I am trying to extract all hotel names for a given country from the following side: https://www.holidaycheck.de/dh/hotels-tunesien/e10cef63-45d4-3511-92f1-43df5cbd9fe1. Given that the data is split across several pages I am trying to set up a loop - Unfortunately I dont manage to extract the pager number of pages(highest page number) from the htlm to tell my loop where to stop. (I know this question has been frequently asked an answered and I read through all the post, but non seems to solve my problem)
The html code looks like this:
<div class="main-nav-items">
<span class="prev-next"
<span>
<i class="prev-arrow icon icon-left-arrow-line"></i>
<span>previous</span>
</span>
</a>
</span>
<span class="other-page">
<a class="link" href="/dh/hotels-tunesien/e10cef63-45d4-3511-92f1-43df5cbd9fe1">66</a>
What I need is the number right after the href from the last line of code (in the given case 66)
I tried it with:
data = soup.find_all('a', {'class':'link'})
y=str(data)
x=re.findall("[0-9]+",y)
print(x)
But this code gives me also the numbers from the href such as 45 and 3511
Additionally I tried:
data = soup.find_all('a', {'class':'link'})
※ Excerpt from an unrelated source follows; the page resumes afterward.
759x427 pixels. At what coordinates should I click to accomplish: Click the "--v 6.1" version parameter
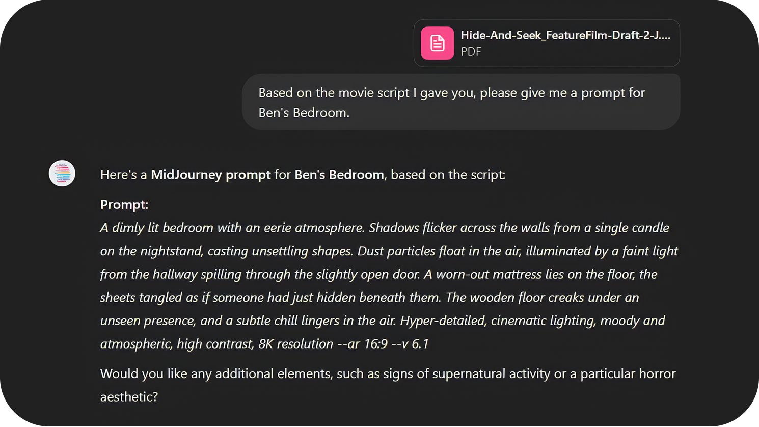click(x=410, y=344)
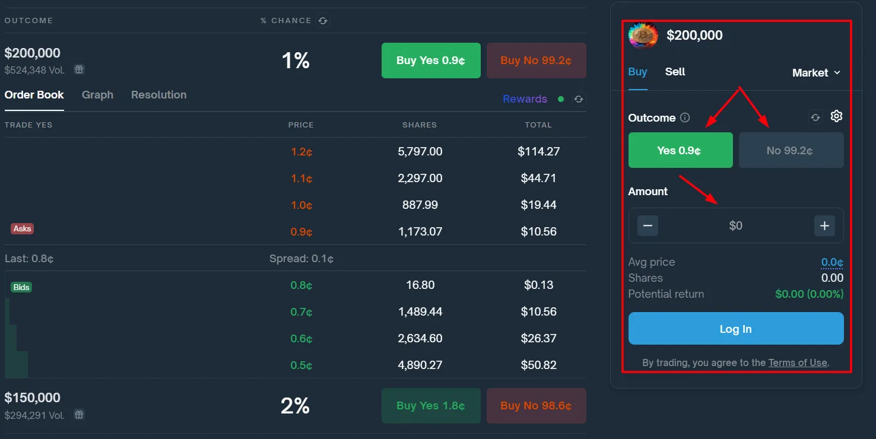Switch to the Graph tab
This screenshot has width=876, height=439.
pyautogui.click(x=97, y=95)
numbers=([d.text for d in data])
print(numbers)
This worked well besides that also next and previous are included and that I didnt manage to convert the output into integers from which i possibly could extract the max and drop previous and next
Besides I tried it with a "while" as explained here: scraping data from unknown number of pages using beautiful soup But somehow this did not return all hotels and skipped pages...
I would highly appreciate if someone could give me some advice on how to fix my problem. Thank you!